Girl wanted to know why her grandfather didn’t just admit he’d lied. It turned out he liked it, the Bible, the stories, all of it. He thought it would be nice to one day become a bishop and wear the red velvet capes and gold tassels and have people bow before him at the altar. But just before he was about to become a priest, Girl’s dad said, her grandfather saw the woman he would marry. She wasn’t dressed up or trying to catch a man, Girl’s dad wanted her to know. No. She was in a house dress and standing just outside her family’s courtyard, yelling at a neighbor who’d said something lewd to her younger sister.
In under a week Girl’s grandfather left the Church, became a Muslim, and asked to marry the woman who would become Girl’s grandmother.
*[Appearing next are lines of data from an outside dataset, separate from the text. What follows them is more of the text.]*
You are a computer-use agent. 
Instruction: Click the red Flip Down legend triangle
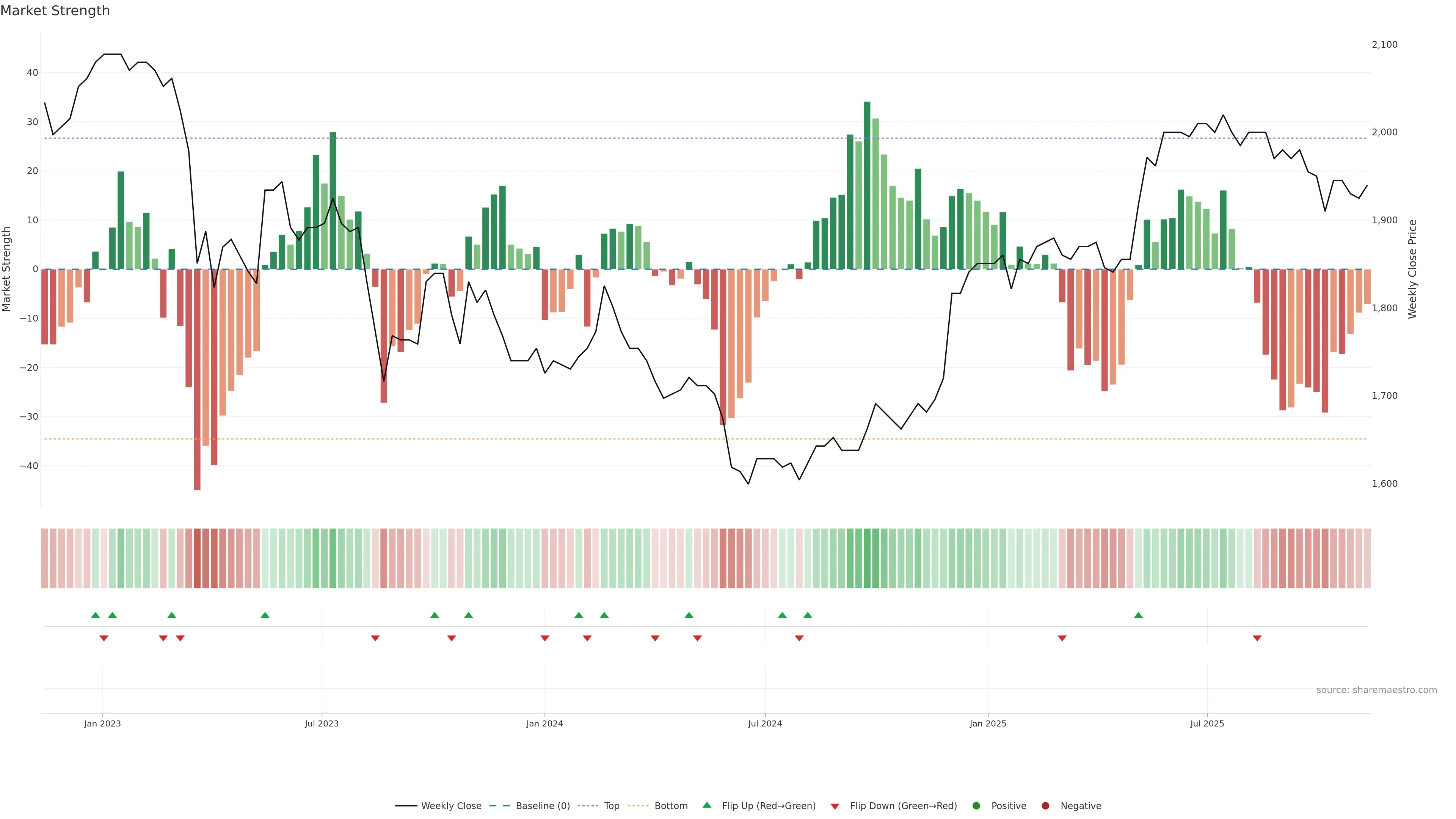click(835, 806)
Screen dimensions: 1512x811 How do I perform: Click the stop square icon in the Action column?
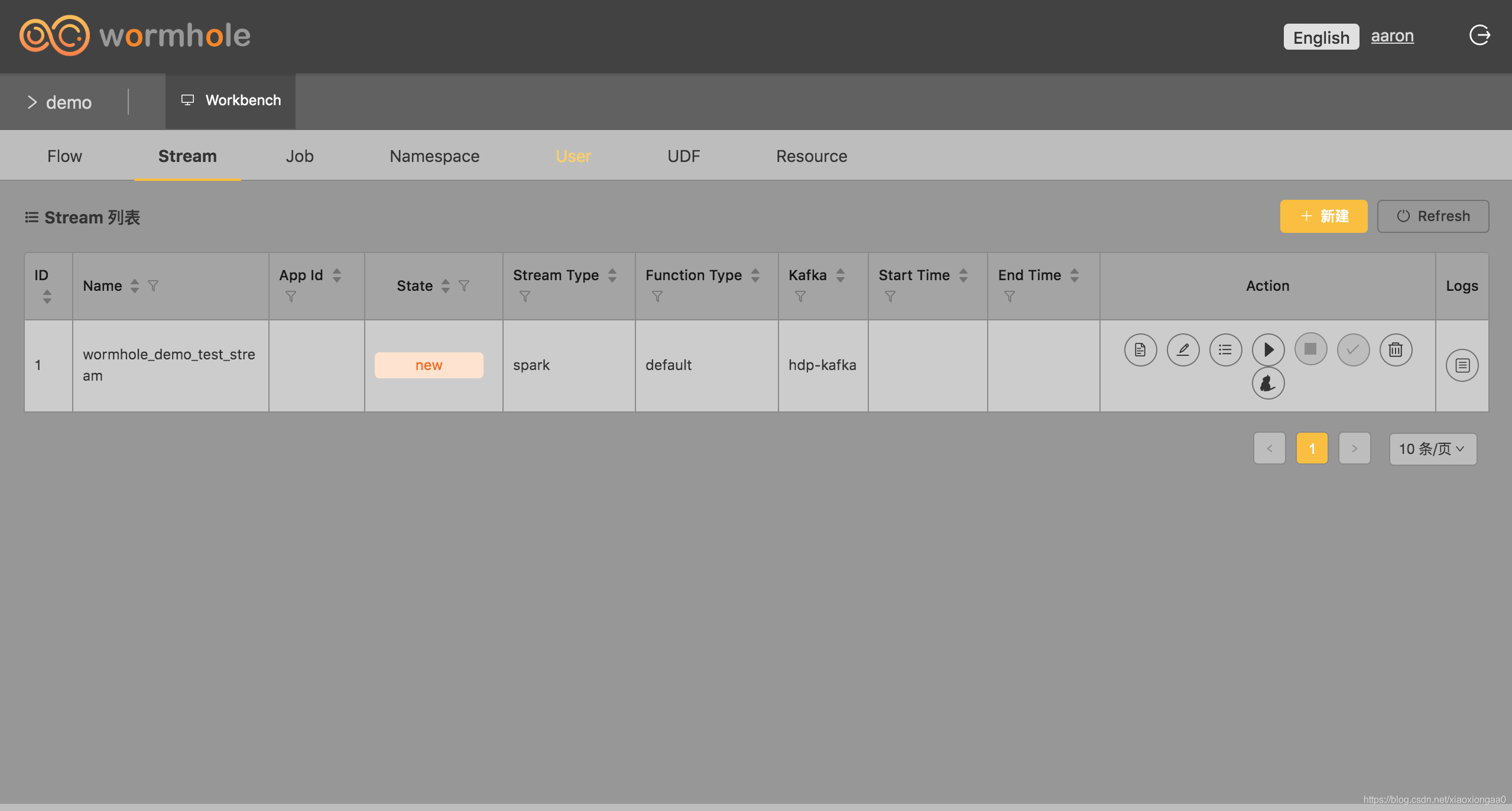tap(1310, 349)
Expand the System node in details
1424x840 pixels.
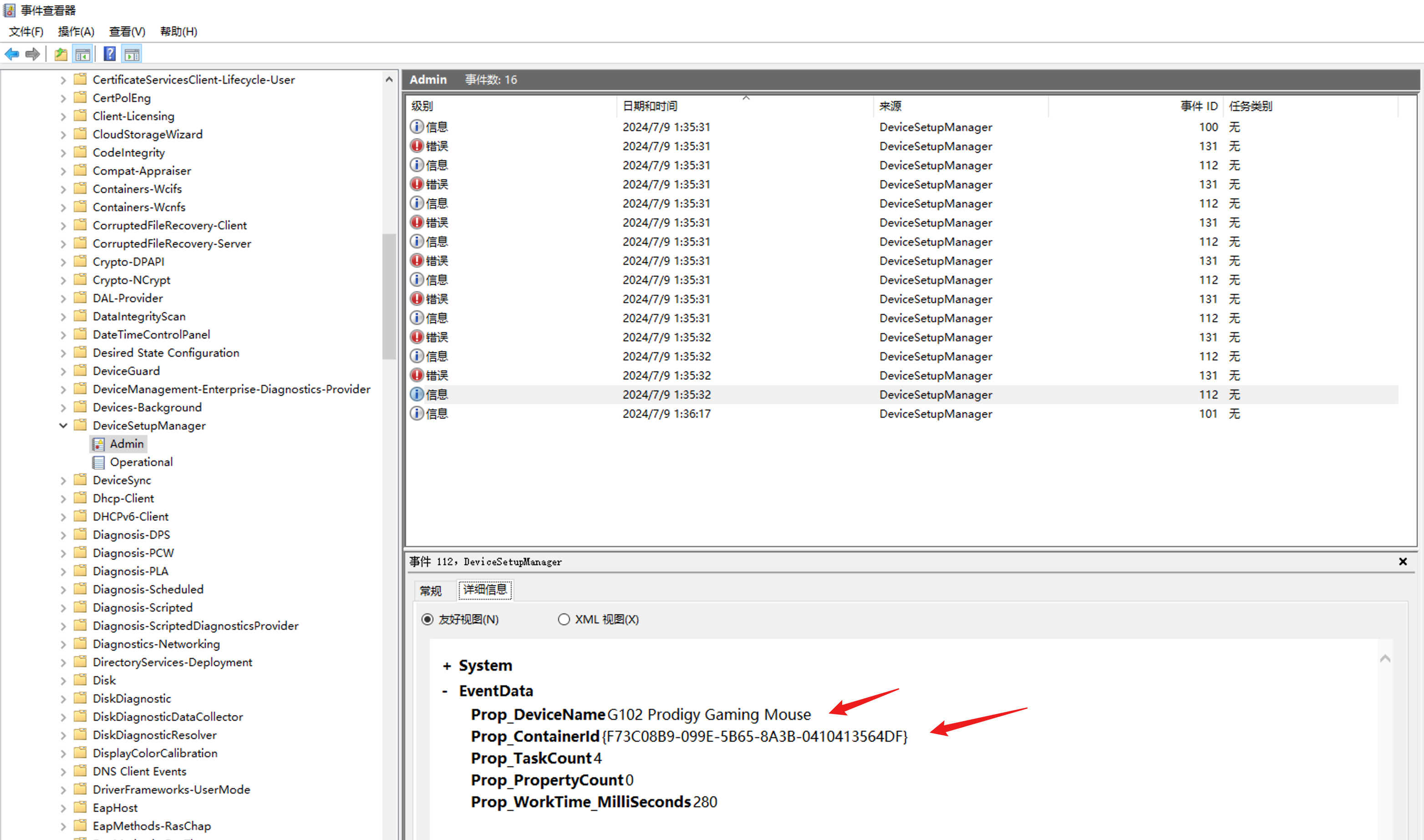tap(447, 666)
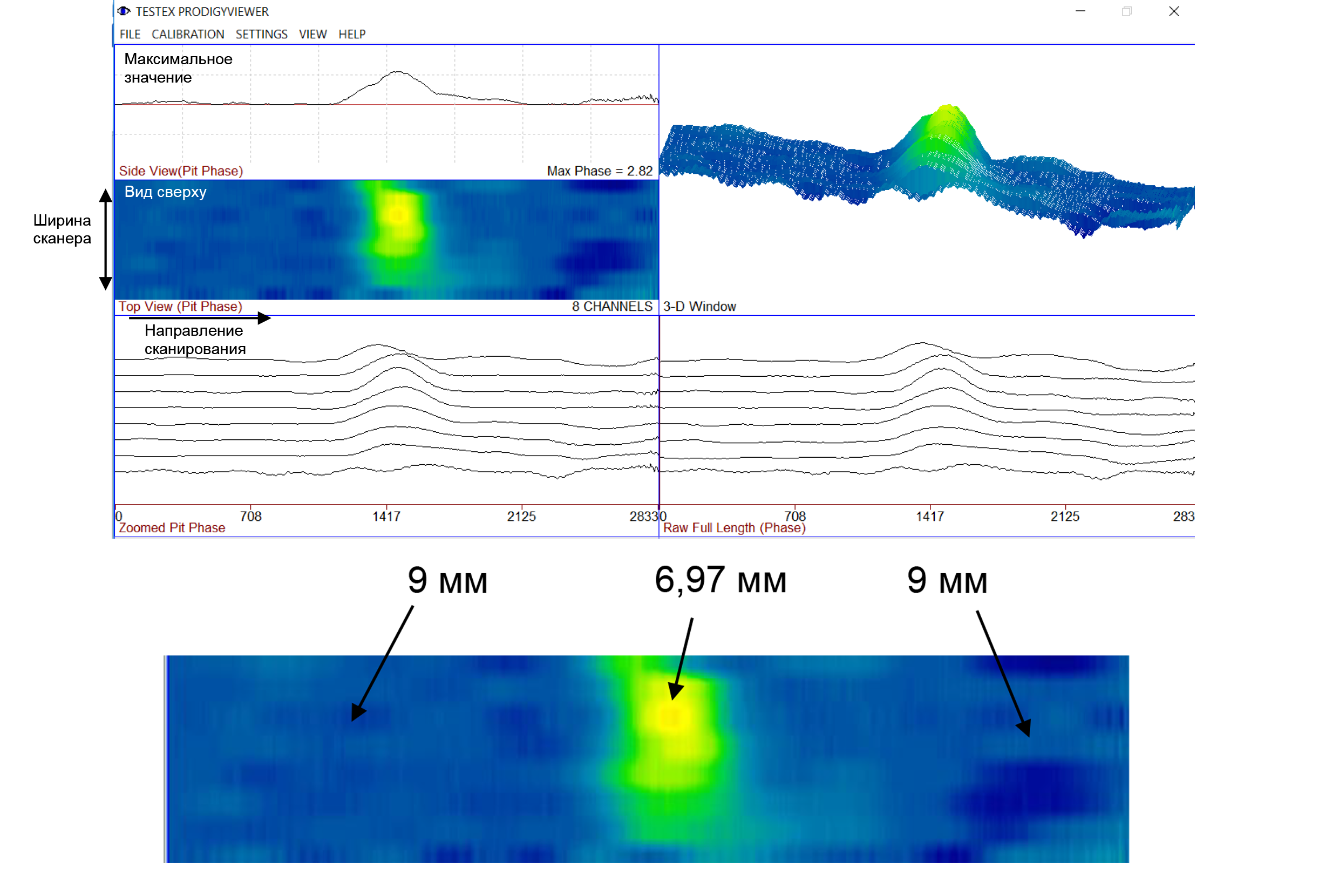Close the ProdigyViewer window
This screenshot has width=1339, height=896.
point(1173,11)
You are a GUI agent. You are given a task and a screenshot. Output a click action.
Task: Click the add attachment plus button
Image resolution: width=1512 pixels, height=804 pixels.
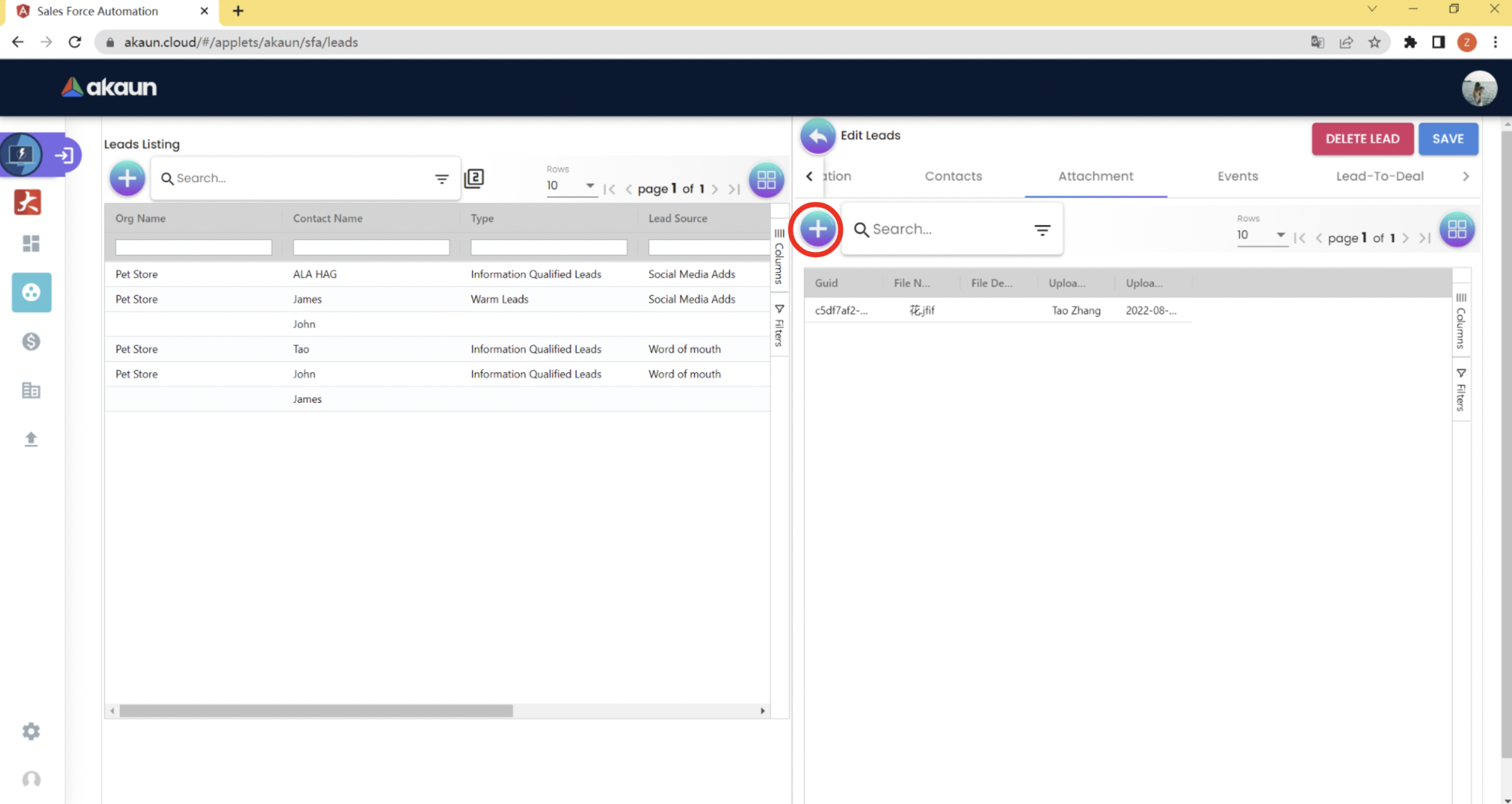click(817, 230)
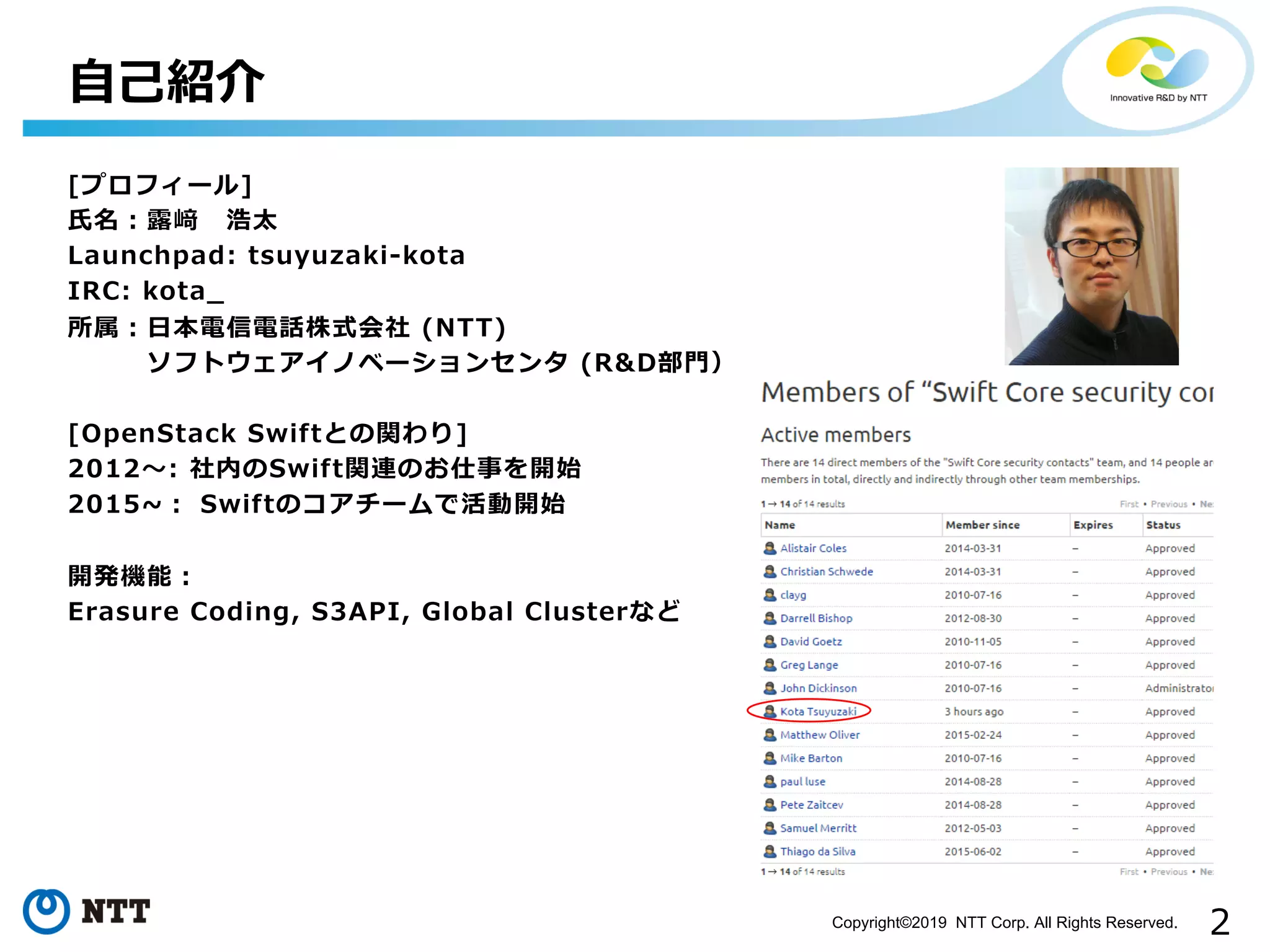Click the user icon beside clayg
The width and height of the screenshot is (1270, 952).
tap(770, 595)
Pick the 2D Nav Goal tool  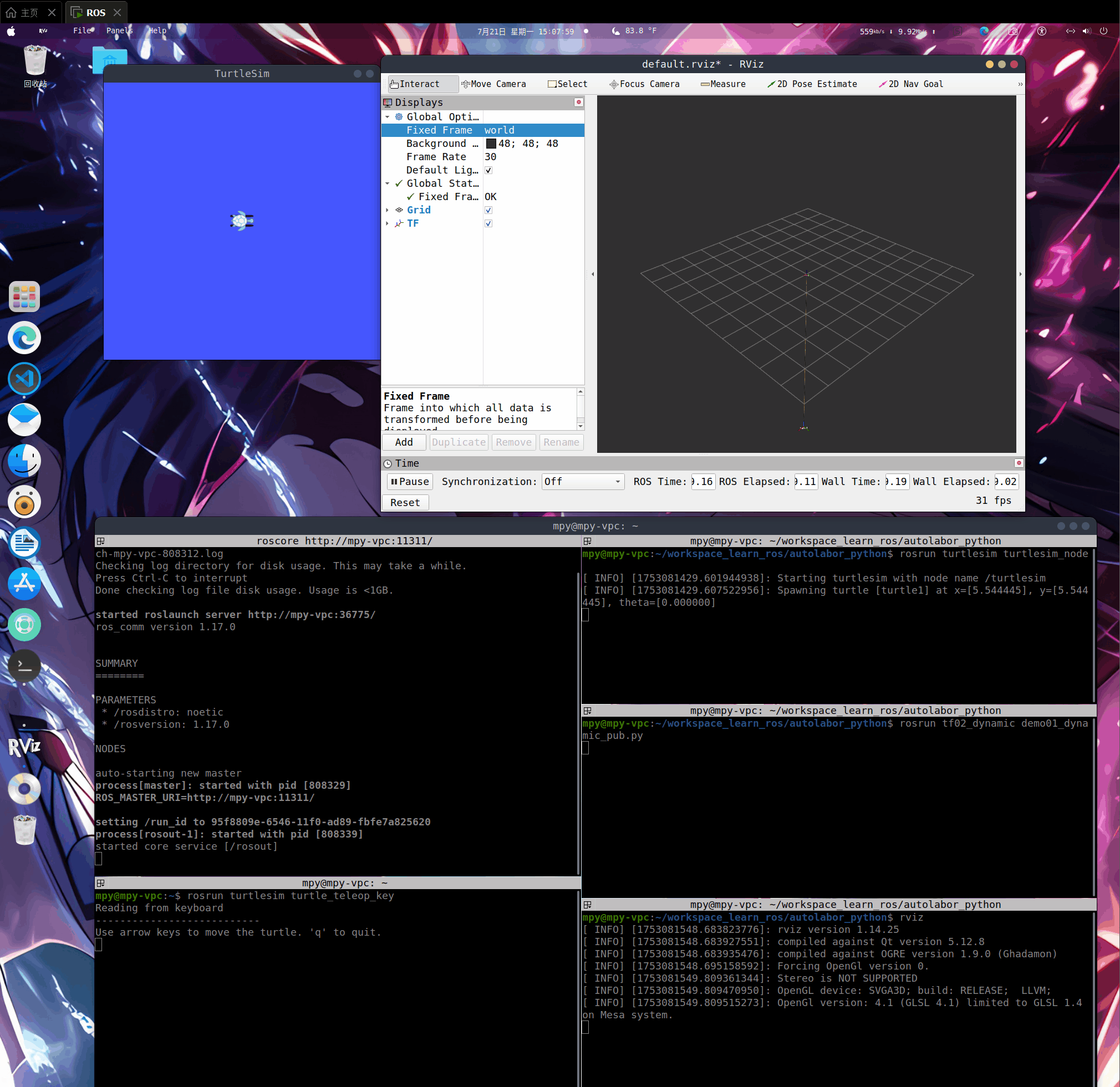911,84
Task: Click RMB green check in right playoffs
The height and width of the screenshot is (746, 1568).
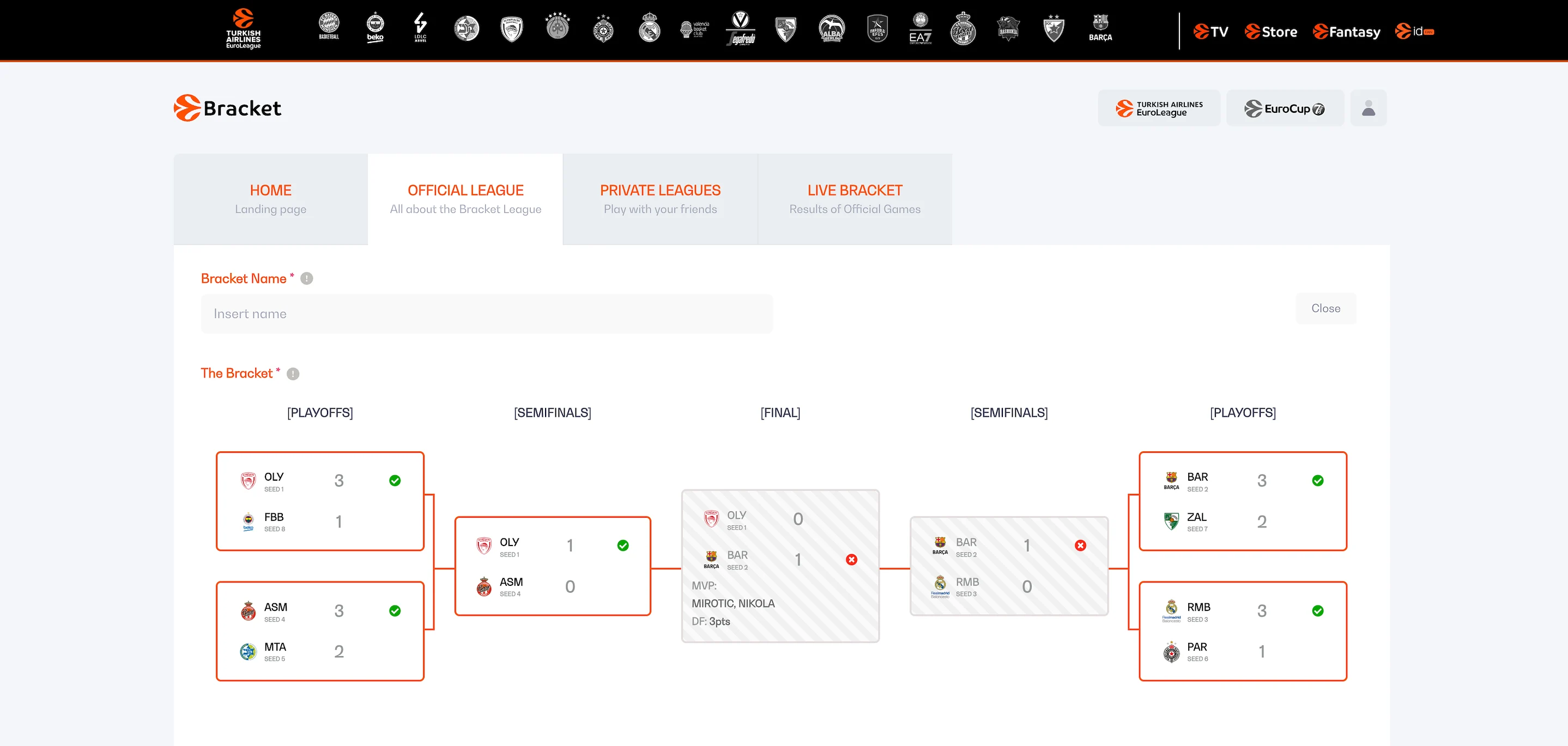Action: coord(1317,611)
Of course, his father had a heart attack and died from the scandal, and his mother disowned him. She saw him just one more time, Girl’s dad said, years later, when she was dying. She refused to receive the sacrament of the sick from anyone but him, and he agreed. Girl found that part of the story the saddest, that for so long her great-grandmother probably missed her son but had come to believe it wasn’t okay to say so.